▶ Task prompt:
Copy word for word the part of the records that opens with the line containing "This screenshot has width=1000, height=600." and closes with the line containing "Action: (x=176, y=228)", both of those lines included. Leave the pictures out of your answer.

▶ Input records:
•••••

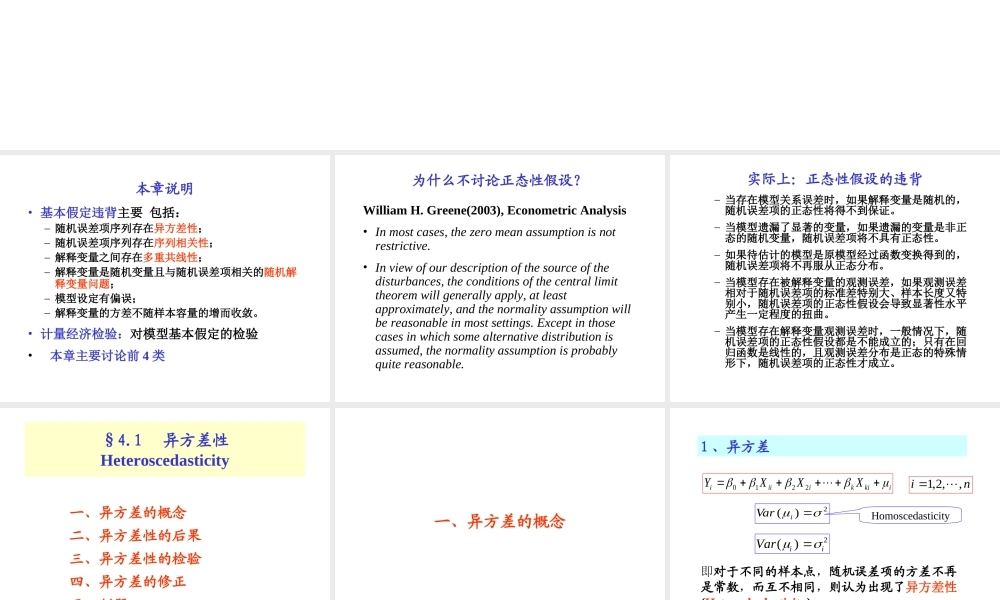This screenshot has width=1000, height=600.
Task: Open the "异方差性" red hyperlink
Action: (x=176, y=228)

•••••

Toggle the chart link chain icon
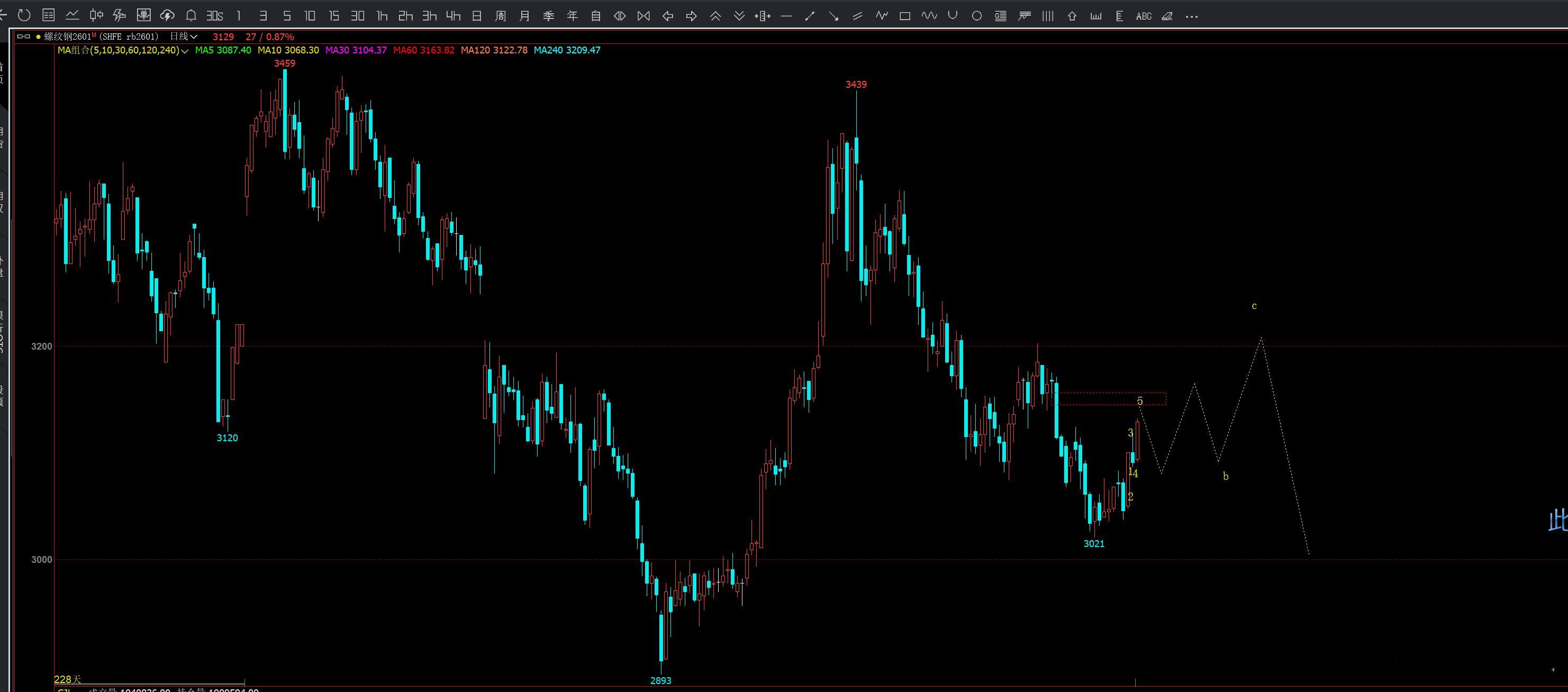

•••••

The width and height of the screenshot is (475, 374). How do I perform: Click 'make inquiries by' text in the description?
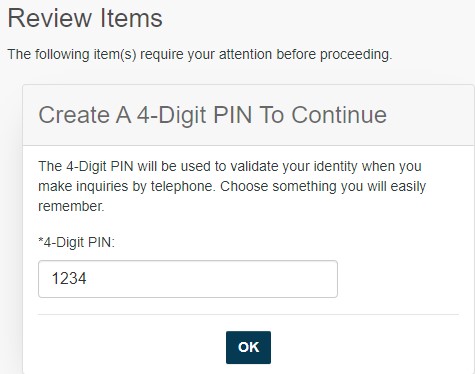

•••••

▶ Problem solution:
This screenshot has width=1000, height=600.
Task: Open the "异方差性" red hyperlink
Action: (x=176, y=228)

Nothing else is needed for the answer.